Supplied entries
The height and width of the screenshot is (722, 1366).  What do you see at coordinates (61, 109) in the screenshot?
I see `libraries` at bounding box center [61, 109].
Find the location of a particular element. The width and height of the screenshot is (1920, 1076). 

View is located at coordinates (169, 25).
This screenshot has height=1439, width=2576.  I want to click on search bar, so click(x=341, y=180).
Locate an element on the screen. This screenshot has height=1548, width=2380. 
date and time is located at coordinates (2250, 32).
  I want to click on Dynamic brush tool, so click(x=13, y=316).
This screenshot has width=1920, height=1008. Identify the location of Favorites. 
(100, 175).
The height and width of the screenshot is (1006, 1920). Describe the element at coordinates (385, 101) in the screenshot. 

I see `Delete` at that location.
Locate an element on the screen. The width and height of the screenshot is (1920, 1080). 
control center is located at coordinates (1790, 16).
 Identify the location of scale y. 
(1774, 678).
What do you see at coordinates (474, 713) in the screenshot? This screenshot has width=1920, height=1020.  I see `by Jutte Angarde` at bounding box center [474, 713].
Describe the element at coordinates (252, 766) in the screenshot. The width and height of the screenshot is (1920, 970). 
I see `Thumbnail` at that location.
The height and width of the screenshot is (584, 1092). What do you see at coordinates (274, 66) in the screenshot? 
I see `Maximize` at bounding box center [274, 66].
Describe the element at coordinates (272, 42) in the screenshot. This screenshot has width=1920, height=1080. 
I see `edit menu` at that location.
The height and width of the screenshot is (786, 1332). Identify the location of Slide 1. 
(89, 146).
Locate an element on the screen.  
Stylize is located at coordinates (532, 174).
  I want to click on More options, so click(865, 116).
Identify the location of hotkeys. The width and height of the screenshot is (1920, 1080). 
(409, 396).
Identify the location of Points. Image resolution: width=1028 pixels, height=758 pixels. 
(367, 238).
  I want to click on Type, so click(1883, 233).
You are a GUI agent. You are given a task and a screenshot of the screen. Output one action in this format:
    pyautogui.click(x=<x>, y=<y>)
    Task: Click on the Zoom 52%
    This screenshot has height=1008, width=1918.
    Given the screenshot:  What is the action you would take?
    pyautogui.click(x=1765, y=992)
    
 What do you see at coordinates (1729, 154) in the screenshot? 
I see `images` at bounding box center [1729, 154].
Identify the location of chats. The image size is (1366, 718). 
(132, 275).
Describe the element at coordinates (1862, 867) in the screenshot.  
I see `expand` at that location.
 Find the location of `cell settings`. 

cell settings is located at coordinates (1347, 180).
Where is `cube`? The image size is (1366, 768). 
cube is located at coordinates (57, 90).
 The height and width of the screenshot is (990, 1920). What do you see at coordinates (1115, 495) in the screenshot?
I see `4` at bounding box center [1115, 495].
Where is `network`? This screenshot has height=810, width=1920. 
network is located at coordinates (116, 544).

Task goal
Copy every one of the records above word for word, with nothing changed, added, or left out.

Full output
The height and width of the screenshot is (722, 1366).  What do you see at coordinates (61, 109) in the screenshot?
I see `libraries` at bounding box center [61, 109].
Find the location of a particular element. The width and height of the screenshot is (1920, 1076). 

View is located at coordinates (169, 25).
This screenshot has height=1439, width=2576.  I want to click on search bar, so click(x=341, y=180).
Locate an element on the screen. This screenshot has height=1548, width=2380. 
date and time is located at coordinates (2250, 32).
  I want to click on Dynamic brush tool, so click(x=13, y=316).
This screenshot has width=1920, height=1008. Identify the location of Favorites. 
(100, 175).
The height and width of the screenshot is (1006, 1920). Describe the element at coordinates (385, 101) in the screenshot. 

I see `Delete` at that location.
Locate an element on the screen. The width and height of the screenshot is (1920, 1080). 
control center is located at coordinates (1790, 16).
 Identify the location of scale y. 
(1774, 678).
What do you see at coordinates (474, 713) in the screenshot? This screenshot has width=1920, height=1020.  I see `by Jutte Angarde` at bounding box center [474, 713].
Describe the element at coordinates (252, 766) in the screenshot. The width and height of the screenshot is (1920, 970). 
I see `Thumbnail` at that location.
The height and width of the screenshot is (584, 1092). What do you see at coordinates (274, 66) in the screenshot? 
I see `Maximize` at bounding box center [274, 66].
Describe the element at coordinates (272, 42) in the screenshot. This screenshot has width=1920, height=1080. 
I see `edit menu` at that location.
The height and width of the screenshot is (786, 1332). Identify the location of Slide 1. 
(89, 146).
Locate an element on the screen.  
Stylize is located at coordinates (532, 174).
  I want to click on More options, so click(865, 116).
Identify the location of hotkeys. The width and height of the screenshot is (1920, 1080). 
(409, 396).
Identify the location of Points. Image resolution: width=1028 pixels, height=758 pixels. 
(367, 238).
  I want to click on Type, so click(1883, 233).
You are a GUI agent. You are given a task and a screenshot of the screen. Output one action in this format:
    pyautogui.click(x=<x>, y=<y>)
    Task: Click on the Zoom 52%
    This screenshot has height=1008, width=1918.
    Given the screenshot:  What is the action you would take?
    pyautogui.click(x=1765, y=992)
    
 What do you see at coordinates (1729, 154) in the screenshot? 
I see `images` at bounding box center [1729, 154].
Identify the location of chats. The image size is (1366, 718). 
(132, 275).
Describe the element at coordinates (1862, 867) in the screenshot.  
I see `expand` at that location.
 Find the location of `cell settings`. 

cell settings is located at coordinates (1347, 180).
Where is `cube`? The image size is (1366, 768). 
cube is located at coordinates (57, 90).
 The height and width of the screenshot is (990, 1920). What do you see at coordinates (1115, 495) in the screenshot?
I see `4` at bounding box center [1115, 495].
Where is `network`? This screenshot has height=810, width=1920. 
network is located at coordinates (116, 544).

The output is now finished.